You can reference modules individually by name:

module "vpc" {
  source             = "github.com/segmentio/stack//vpc"
  name               = "${var.name}"
  environment        = "${var.environment}"
  cidr               = "${var.cidr}"
  internal_subnets   = "${var.internal_subnets}"
  external_subnets   = "${var.external_subnets}"
  availability_zones = "${var.availability_zones}"
}

Developing

You can customize any part of the stack you'd like.

AMIs

All of the default AMIs that ship with stack are build using packer.
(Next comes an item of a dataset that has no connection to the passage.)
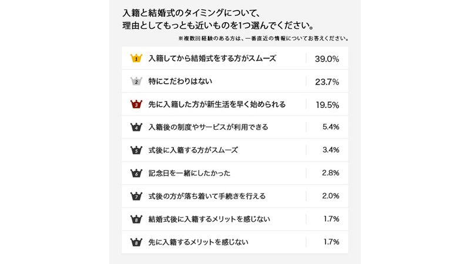This screenshot has height=264, width=470.
Task: Select 入籍後の制度やサービスが利用できる text
Action: click(209, 127)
If you'd like to build your own, you can make changes to the ./packer directory and then re-build using:

$ make amis

Terraform

Stack is all vanilla Terraform and AWS, so you can customize it by simply forking the repository and referencing your own modules internally.

Examples

To dig further down into what you can build with the Segment Stack we have put together an example app that shows how to configure a small infrastructure from scratch:

Authors

License

Released under the MIT License

(The MIT License)

Copyright (c) 2016 Segment friends@segment.com

Permission is hereby granted, free of charge, to any person obtaining a copy of this software and associated documentation files (the 'Software'), to deal in the Software without restriction, including without limitation the rights to use, copy, modify, merge, publish, distribute, sublicense, and/or sell copies of the Software, and to permit persons to whom the Software is furnished to do so, subject to the following conditions:

The above copyright notice and this permission notice shall be included in all copies or substantial portions of the Software.

THE SOFTWARE IS PROVIDED 'AS IS', WITHOUT WARRANTY OF ANY KIND, EXPRESS OR IMPLIED, INCLUDING BUT NOT LIMITED TO THE WARRANTIES OF MERCHANTABILITY, FITNESS FOR A PARTICULAR PURPOSE AND NONINFRINGEMENT. IN NO EVENT SHALL THE AUTHORS OR COPYRIGHT HOLDERS BE LIABLE FOR ANY CLAIM, DAMAGES OR OTHER LIABILITY, WHETHER IN AN ACTION OF CONTRACT, TORT OR OTHERWISE, ARISING FROM, OUT OF OR IN CONNECTION WITH THE SOFTWARE OR THE USE OR OTHER DEALINGS IN THE SOFTWARE.